> [ФРАГМЕНТ ДОКУМЕНТА]:
········

- Алексей, мы говорили с тобой ровно за одиннадцать месяцев до начала Специальной военной операции. Глупо спрашивать, что изменилось: и всё, и ничего. То, о чём вели речь три года назад, осталось на месте. Но как теперь тебе видятся и настоящее, и будущее нашей страны?
- Я бы мог сказать о сегодняшнем противостоянии: победит тот, кто первым перестанет материться.
И это не только про окопы, даже не столько.
Когда министр культуры России и руководительница крупнейшего музея страны щеголяют в соцсетях и на закрытых вечеринках в матерных маечках – это дно. На дне нельзя победить, там можно только барахтаться в грязи. Бесконечно.
Это они созидают культуру нашей Победы? С Моргенштерном*, Малаховым и Кенжеевым, который на днях помер, не дождавшись звания «иноагента», русофобские и заукраинские стишки которого недавно опубликовало «Знамя»? До сих пор не закрытое.
Если мы говорим про СВО, что это противостояние России и Запада, то надо понять, где сегодня действительно проходит ЛБС?
Военная схватка развернулась на территории бывшей Украины, а невоенная?
Я чувствую себя уже каким-то ветераном боевых действий на культурном фронте, тридцать лет в строю. В армии столько не служат...
Причём я воюю на этом фронте не где-то там у себя «в душе», шёпотком, между своими на кухне, нет – всё, что сегодня несётся из каждого утюга, я говорил со всех доступных мне площадок в СМИ и обществе все эти десятилетия.
И что? Кроме почётнейших прозвищ «православного ретрограда», «русского националиста» и «злостного антисемита» ничего не заслужил.
Если для вас (вдруг!) стало новостью, что Шендерович*, Улицкая*, Акунин-Чхартишвили* и Быков-Зильбертруд* – враги, – читайте Шорохова двадцатилетней давности в «Литературной газете», книги его же фельетонов пятнадцатилетней давности. Там все они, включая легионы нынешних недопосаженных, прекрасно узнавали и узнают себя.
Либеральнейшее жюри Бунинской премии самороспускалось, чтобы, попавшие со своими стихами в короткий премиальный список Шорохов и иеромонах Роман (Матюшин), не дай Бог, в ней не победили (увлекательный сюжетец, подробно освещался «КоммерсантомЪ»).

········

> [СОБРАННЫЙ МАТЕРИАЛ]:
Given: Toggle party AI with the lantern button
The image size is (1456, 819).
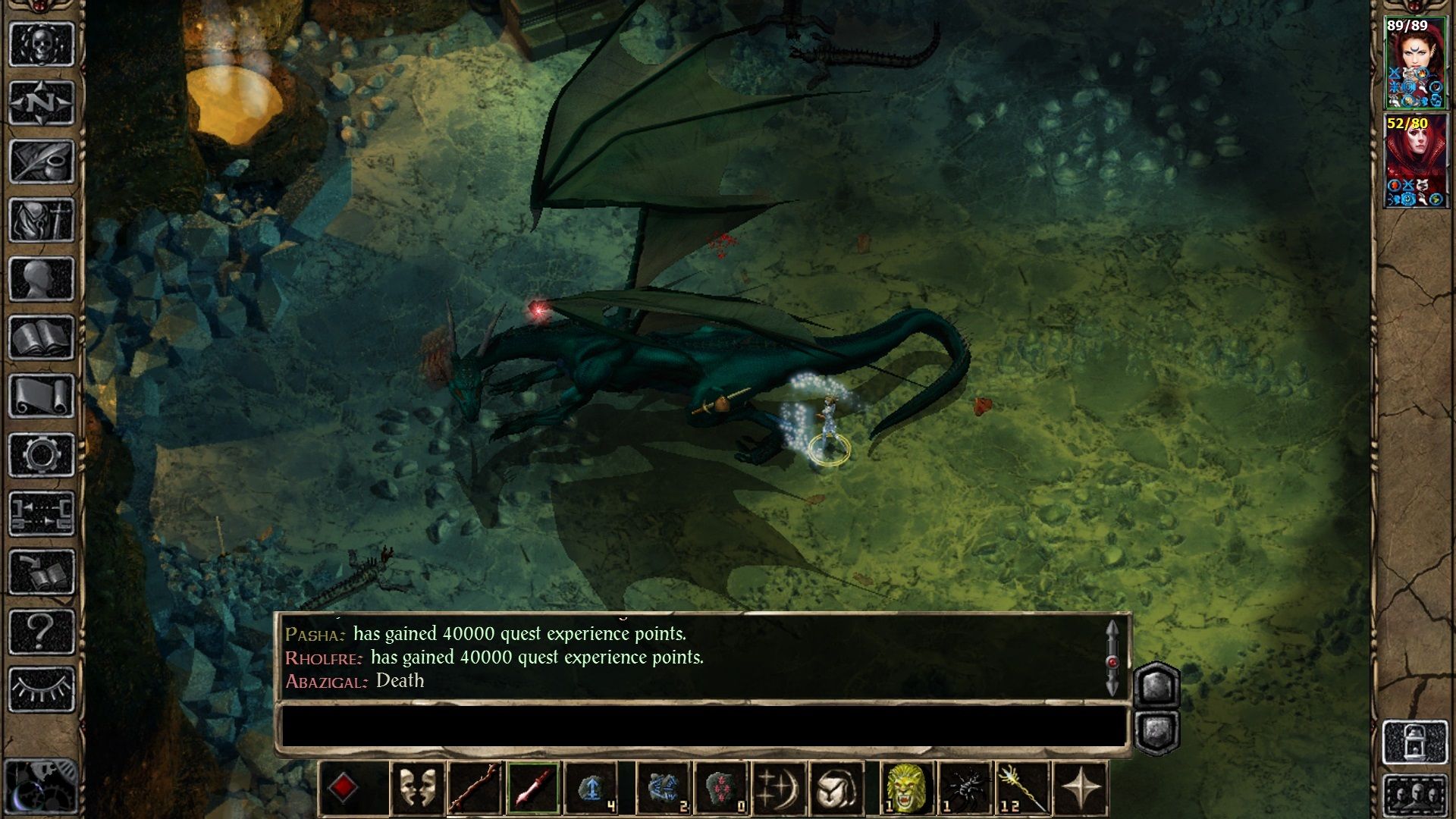Looking at the screenshot, I should point(1414,742).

········

> [ФОРМУЛИРОВКА ЗАДАНИЯ]: Кратко перескажите абзац интервью, начинающийся словами «Либеральнейшее жюри Бунинской премии», сохранив его основные факты. Листинг для работы не понадобится.

> [ОТВЕТ К ЗАДАНИЮ]: Либеральнейшее жюри Бунинской премии самораспустилось, чтобы не дать победить Шорохову и иеромонаху Роману (Матюшину), которые со своими стихами попали в короткий список. Эту историю подробно освещал «КоммерсантЪ».